Mason & Dixon, being among the later works of this author, is a step
up from the cartoon/sitcom-like Vineland, but does not reach the
heights of Gravity's Rainbow, which was helped mainly by (a) its
topic matter, the prediction of death and our attempts to evade it
through grand political schemes disguising business as usual, and
(b) the time in which it was written, when there was a clear "evil"
that wasn't a country (say, the Soviet Union) or a belief system,
but the condition by which modern politics held us all hostage to
death-fear and uncertainty. It also falls short of his least
competent but most enduringly popular work, "The Crying of Lot 49,"
which directly attacked the loss of mystery and meaning in modern
life, and therefore speaks most directly to his readers. 

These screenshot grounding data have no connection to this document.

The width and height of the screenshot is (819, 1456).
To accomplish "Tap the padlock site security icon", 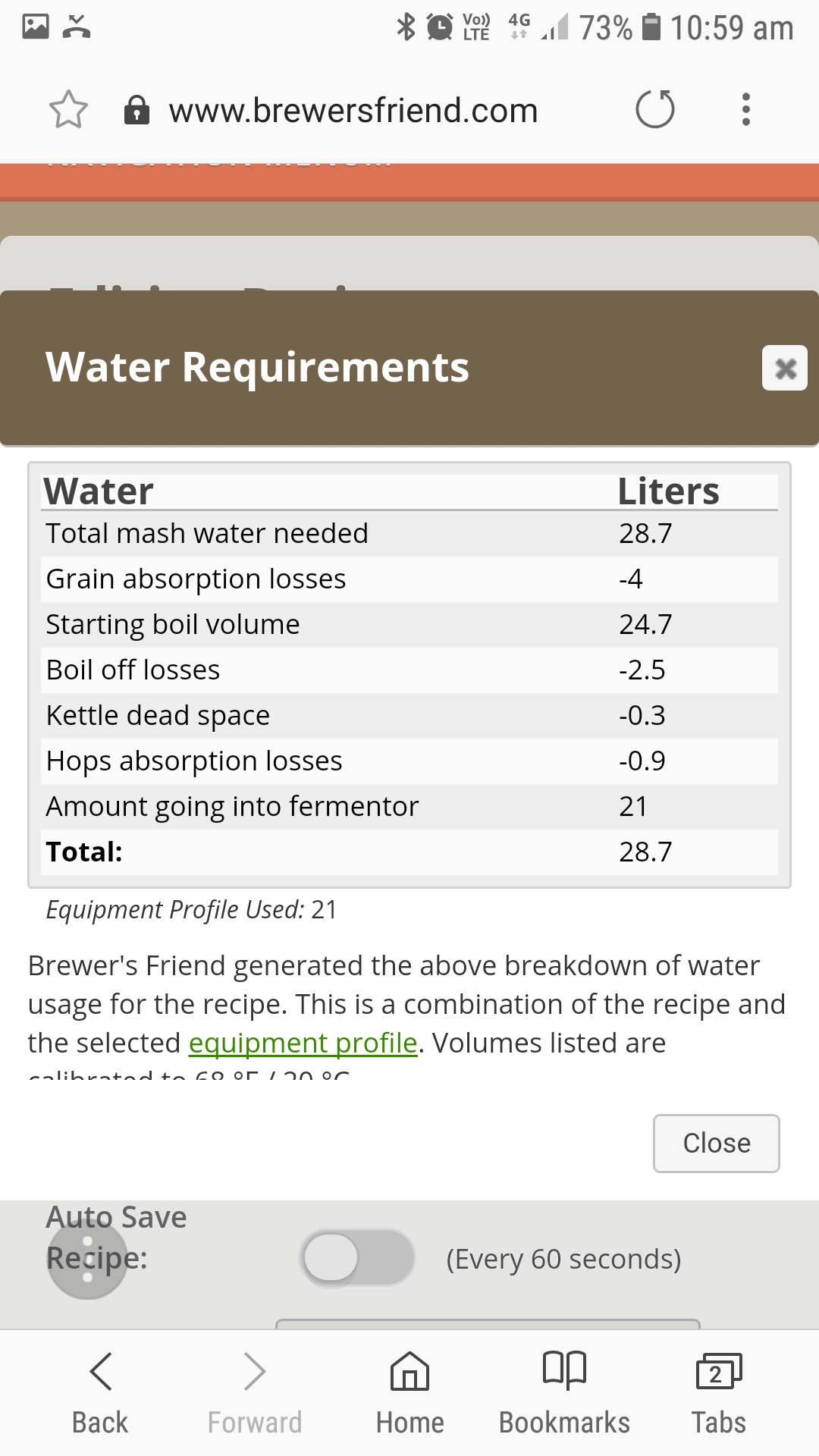I will 136,110.
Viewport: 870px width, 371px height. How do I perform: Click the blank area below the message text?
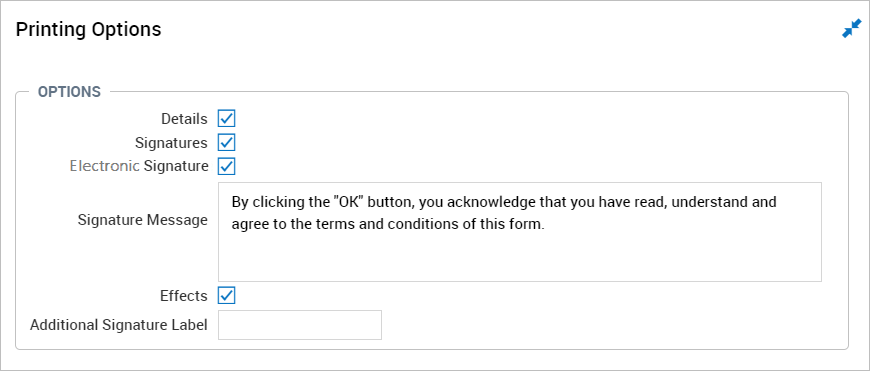519,258
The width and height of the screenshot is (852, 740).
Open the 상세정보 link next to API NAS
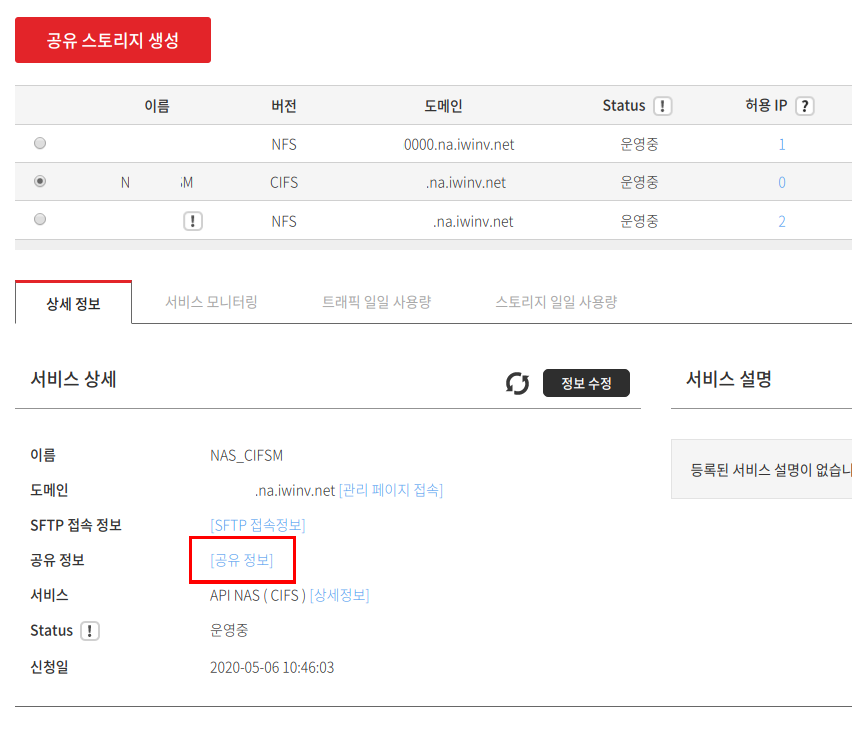[340, 595]

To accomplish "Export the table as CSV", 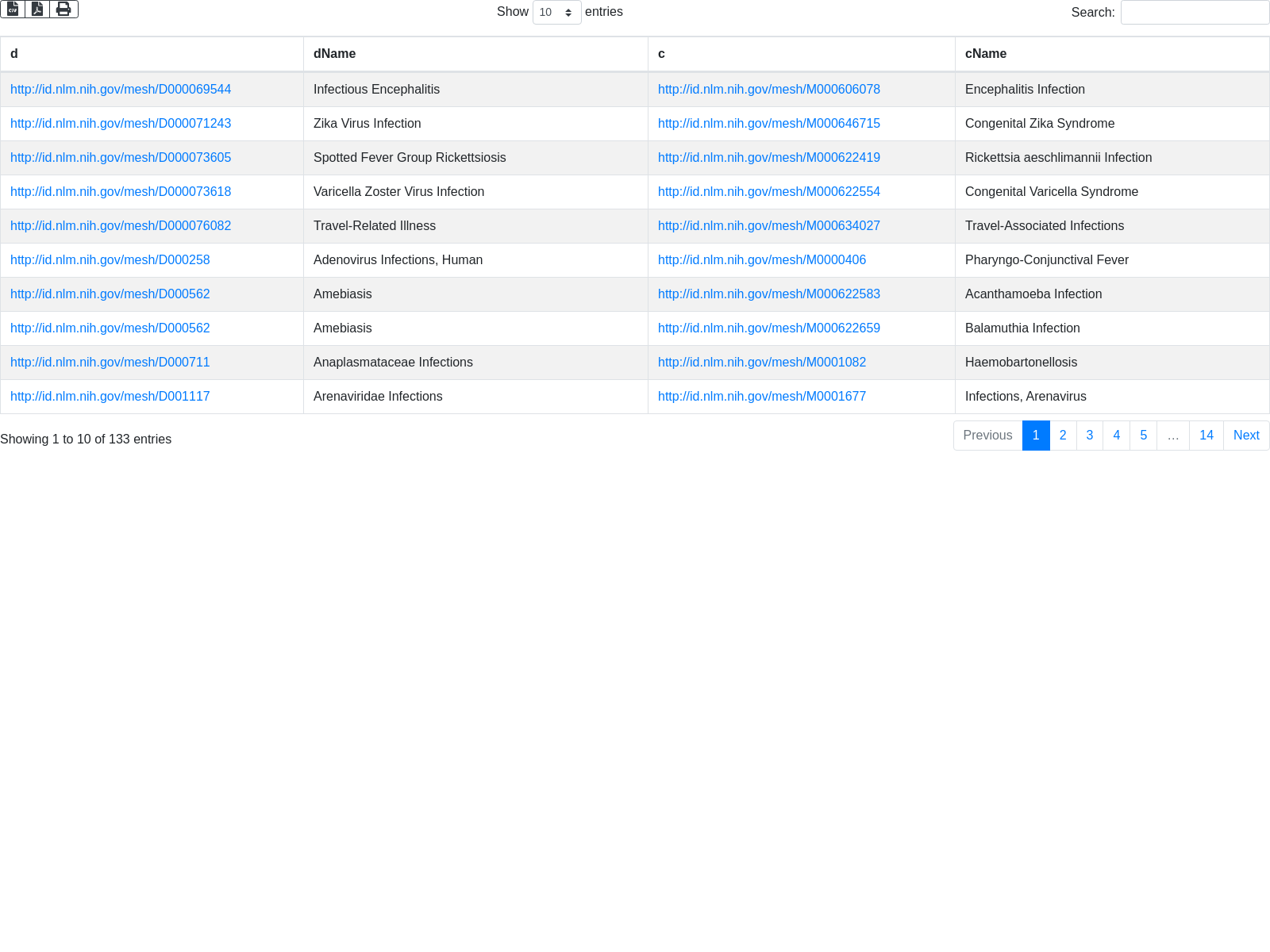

Written in the metaphorical experience of the famous journey across
America undertaken by British explorers Charles Mason and Jeremiah
Dixon, the book contrasts their individual spiritual outlooks with
the task before them, which is to survey the land so that it can be
sold and conquered and politicized by a bureaucratic system that
even antagonizes them as they attempt to do this. It's an insightful
metaphorical setup, and as Pynchon writes in the style of his
once-instructor Vladimir Nabokov in constructing an unreal book
around a hidden central symbol, it affords him room to tie in the
elements of his thesis, namely the certainty of death and the
ambiguity of life, the human spirit as affected by pacifism and
anger in contrast, and other delvings into the varied paths of a
philosophical labyrinth. However, to see this, the reader must
assume a populist-utilitarian viewpoint, which places this book
beyond the tolerance of most of those who would understand it fully.

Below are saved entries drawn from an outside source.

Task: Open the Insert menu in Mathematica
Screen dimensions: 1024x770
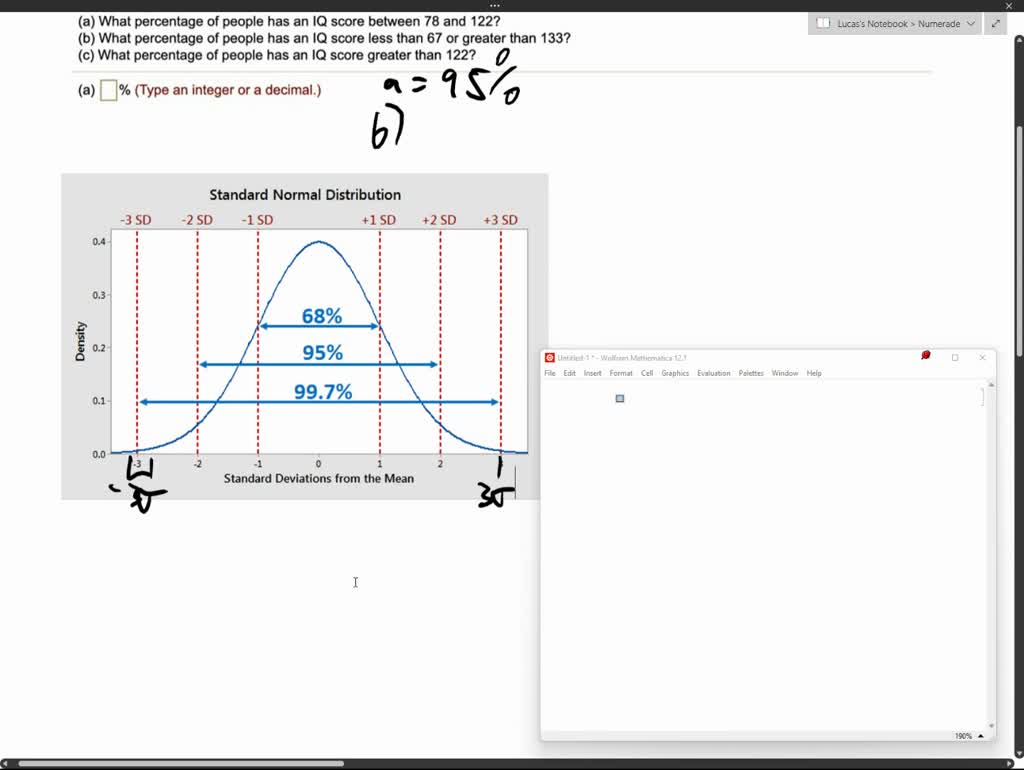Action: 593,372
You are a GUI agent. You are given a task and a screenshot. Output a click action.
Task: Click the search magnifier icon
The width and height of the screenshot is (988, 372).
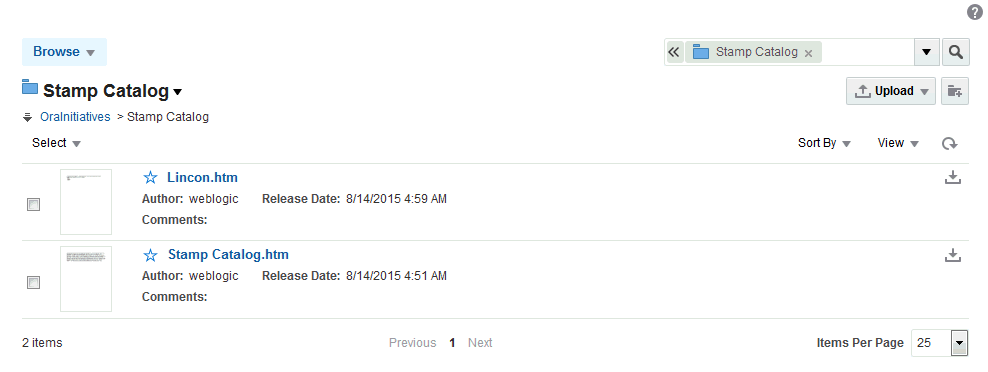coord(955,52)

It effectively makes his point, however, that in fear of an Absolute
death humankind has gridded and divided up the earth into cause and
effect, subject and object, owned and owner, and thus is spreading
destruction wherever it goes without facing its own mortality. In
this, Pynchon is savant, because such a thing needs to be said, and
at that level of abstraction, before the cancer of humanity entirely
consumes its environment and its own culture and people, leaving
nothing but wasteland, as elegeically portrayed in certain parts of
this novel. The characters are cariacatures; while they have
complexity, they lack depth, in part because they are like all
things in this novel almost pure allegory, and pure symbol. The rest
is Pynchon the man exerting his strong personality upon us, and we
get glimpses of an everyman character who has the wit of an
archacademic but none of the spirit to go further. 

With that expression, the novel is weakened, and seems more like
propaganda couched in the elaborate symbols and social references,
like marijuana smoking or hilarious sexuality or the repugnance of
slavery, and thus preaches to the converted and fails to articulate
the far side of the issue he raises, namely how to get over this
abyss without giving in, making token nods to eastern philosophy and
continuing our paths as good hipster liberals just trying to earn a
living, get laid and have a good Saturday night. Although the
journey he makes through the characters of Mason and Dixon is a
profound one, the sidetracking of playing his audience makes it a
long and ultimately tedious one; if you get through this book, there
is little reward that cannot be had from thinking on the concepts
raised in chapters one and two. In that spirit, a great author
passes from relevance to a neat pigeonhole, dividing himself from
the rest of philosophy much as his characters slice up America.